Compré este título (muy barato) en un callejón de libros usados en el Centro porque ya le traía ganas al autor. Uno al que tachan de genio, de maestro de las letras americanas. Todas esas cosas que las editoriales se empeñan en decir de sus autores, valiéndoles madre que a algunos lectores eso empiece a molestarnos. Este autor se trata (se trataba) de un tipo simpático de bigotes y gafas parecido a Mark Twain no solo físicamente, sino por ser uno de los escritores más mordaces y ágiles de la literatura gabacha: Kurt Vonnegut.

Y es cierto. Definitivamente no he leído a cada uno de los escritores más mordaces y ágiles de la literatura gringa, pero sin duda Vonnegut debe ser uno de ellos.

En fin, decía que no deberían existir los cuentos perfectos porque Kurt ha escrito uno en este libro. En Mire al pajarito. Y lo hizo cuando pensé que no podía escribir algo mejor entre todos los que están en él compilados. Si no mal recuerdo empecé por aquel titulado «El honor de un repartidor de periódicos» y ya por ese solo relato había valido la pena arriesgarse con esta adquisición. A partir de ahí me la llevé muy tranquila: leí la introducción y poco a poco me fui echando cada uno de los textos. No fue difícil pese a que no lo había hecho nunca (eso de irme en forma aleatoria): si el título me llamaba la atención en ese momento, ese cuento leía. Así me fui hacia el cuento homónimo de este libro, por «El buen explicador», «El rey y la reina del universo», «Una canción para Selma», «Hola, Red» (uno de mis favoritos), etcétera. Cada cual con una personalidad tan propia, tan definida; historias y personajes tan peculiares que al leer los textos uno podía decir fácilmente (y quizá aún pueda hacerlo pese a que tengo mala memoria): ah, claro, éste habla sobre esto y éste sobre lo otro.

Le agradezco eso a Vonnegut.
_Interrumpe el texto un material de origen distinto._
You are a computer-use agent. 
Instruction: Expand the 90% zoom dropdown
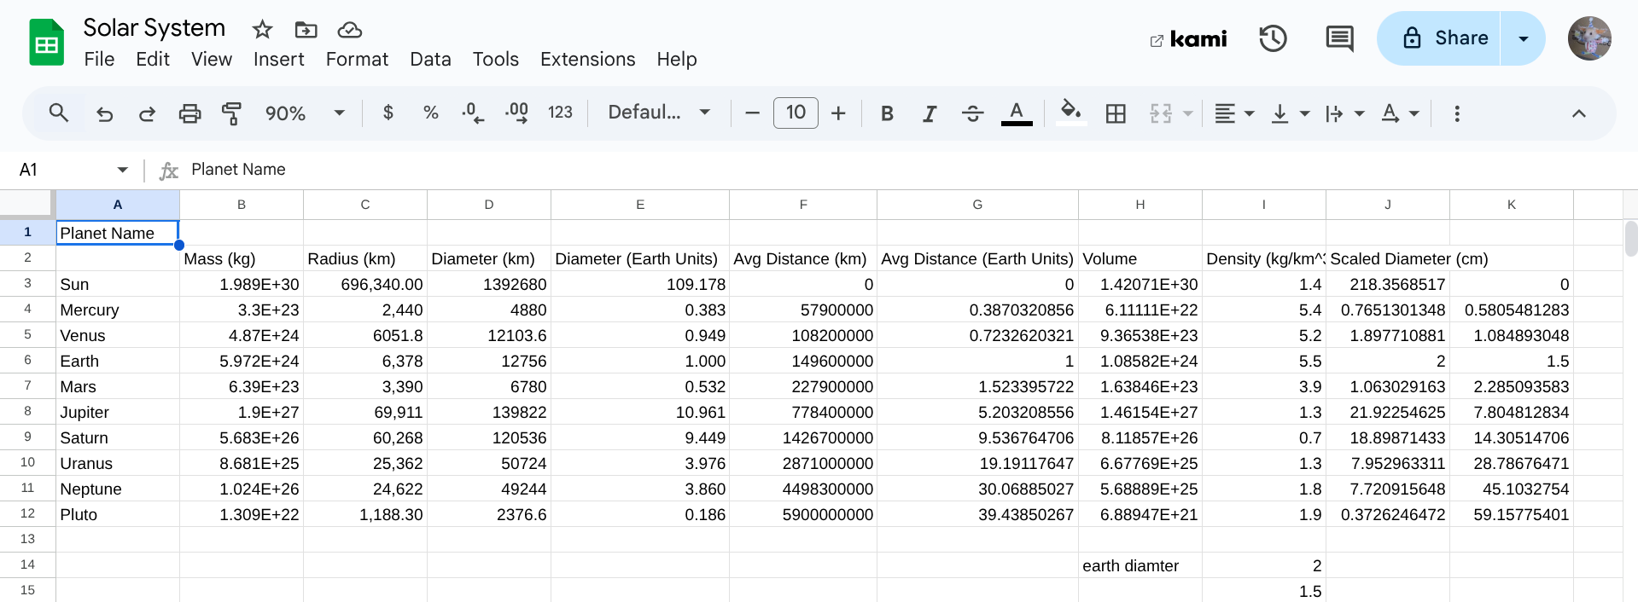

El enorme respeto que tiene por sus lectores. Sus temas se despliegan tan libremente («de prostitutas a marcianos», diría un cuate) sin broncas, fluidos, naturales, sin miedo a las palabras ni a hablar de lo que sea (de lo que sea), con un deseo asombroso no por asombrar sino por mantener leyendo a quien lo lea, que cada que concluía un relato le decía al autor: gracias. Porque un escritor sin oficio o mañoso habría fracasado drásticamente si pretendiera hacer malabares de este modo. Porque sí, la neta escribir cuentos es como lanzar unas bolas al aire e intentar controlarlas con las manos para que otro se entretenga mientras espera que se encienda la luz verde.

Eso creo.

En fin, decía que no deberían existir los cuentos perfectos porque Vonnegut ha escrito uno en este libro. Supongo que es cosa mía, por esto que hice de leer aleatoriamente, pero el último que leí fue el que más me dejó boquiabierto y dando las gracias (y las nalgas, claro). El que me derrotó por knockout (como dicen que deben de derrotarte los cuentos), el que me rompió la nariz (como me la rompió un culero un día), el que me enamoró completamente (como hizo hace no mucho cierta mujer). El que se lo lleva todo. Se llama «El Key Club de Ed Luby», y si no mal recuerdo es el más largo, además; incluso está dividido en dos partes. La forma en que Vonnegut te zarandea, de la risa al llanto, de la tragedia al heroísmo, de lo cotidiano a lo más extraordinario, no tiene madre, no tiene comparación. Le hace a uno decir de este Mire al pajarito: y que por favor los pájaros batan sus mortíferas alas. Vaya, me encantaría que todo mundo lo leyera, y me encantaría decir que es un ejemplo de cómo se debe escribir un cuento, de cómo se debe escribir una buena historia (cualquier historia). De cómo escribir de forma honesta y contundente, con inteligencia, con respecto al lector, con respeto a este oficio tan adverso que es el de la escritura.